#### How to complete this task:
Format everything from the start of the rows down to the line containing "checklist-item-label: 4. Discharge" as a JSON list of strings, one string per line, leaving out blank lines.

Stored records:
+-------+

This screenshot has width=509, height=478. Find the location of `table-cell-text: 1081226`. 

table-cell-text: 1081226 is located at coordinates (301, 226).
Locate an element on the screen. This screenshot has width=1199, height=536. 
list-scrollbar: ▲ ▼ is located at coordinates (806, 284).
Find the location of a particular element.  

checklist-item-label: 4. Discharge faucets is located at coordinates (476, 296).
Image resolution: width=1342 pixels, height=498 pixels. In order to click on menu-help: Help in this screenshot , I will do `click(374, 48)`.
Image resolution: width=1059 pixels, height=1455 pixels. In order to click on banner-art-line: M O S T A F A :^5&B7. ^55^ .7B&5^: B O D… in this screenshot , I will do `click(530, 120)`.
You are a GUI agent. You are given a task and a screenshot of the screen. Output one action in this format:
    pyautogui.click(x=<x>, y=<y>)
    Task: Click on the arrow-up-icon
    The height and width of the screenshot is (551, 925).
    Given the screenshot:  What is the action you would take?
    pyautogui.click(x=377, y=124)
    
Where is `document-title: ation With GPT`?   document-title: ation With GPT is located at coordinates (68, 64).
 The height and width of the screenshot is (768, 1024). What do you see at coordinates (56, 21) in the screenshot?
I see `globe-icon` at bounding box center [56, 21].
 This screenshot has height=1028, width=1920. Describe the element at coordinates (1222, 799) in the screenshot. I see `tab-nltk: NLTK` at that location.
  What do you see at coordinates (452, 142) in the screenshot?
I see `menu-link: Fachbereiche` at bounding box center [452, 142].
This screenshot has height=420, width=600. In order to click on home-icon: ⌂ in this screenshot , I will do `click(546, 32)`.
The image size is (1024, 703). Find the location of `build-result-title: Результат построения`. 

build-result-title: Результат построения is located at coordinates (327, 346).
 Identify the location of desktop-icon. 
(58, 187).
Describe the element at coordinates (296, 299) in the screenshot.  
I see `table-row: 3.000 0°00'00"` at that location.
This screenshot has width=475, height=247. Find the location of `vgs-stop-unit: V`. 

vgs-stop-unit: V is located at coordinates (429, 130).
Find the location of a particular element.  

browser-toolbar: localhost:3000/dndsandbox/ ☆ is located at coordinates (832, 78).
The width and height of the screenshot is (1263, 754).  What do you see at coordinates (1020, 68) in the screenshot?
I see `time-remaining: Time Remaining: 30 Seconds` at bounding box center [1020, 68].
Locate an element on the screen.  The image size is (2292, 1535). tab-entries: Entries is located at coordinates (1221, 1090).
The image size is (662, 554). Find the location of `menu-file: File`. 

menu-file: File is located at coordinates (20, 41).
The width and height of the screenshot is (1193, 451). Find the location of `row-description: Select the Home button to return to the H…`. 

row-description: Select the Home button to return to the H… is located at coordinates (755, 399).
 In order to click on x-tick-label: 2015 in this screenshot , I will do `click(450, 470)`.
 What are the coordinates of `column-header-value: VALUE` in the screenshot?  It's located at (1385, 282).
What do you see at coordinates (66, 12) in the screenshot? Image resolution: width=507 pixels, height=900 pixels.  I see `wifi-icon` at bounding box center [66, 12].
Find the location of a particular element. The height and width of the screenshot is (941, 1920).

+-------+

#### The completed task:
[
  "This screenshot has width=509, height=478. Find the location of `table-cell-text: 1081226`. ",
  "table-cell-text: 1081226 is located at coordinates (301, 226).",
  "Locate an element on the screen. This screenshot has width=1199, height=536. ",
  "list-scrollbar: ▲ ▼ is located at coordinates (806, 284).",
  "Find the location of a particular element.  ",
  "checklist-item-label: 4. Discharge faucets is located at coordinates (476, 296)."
]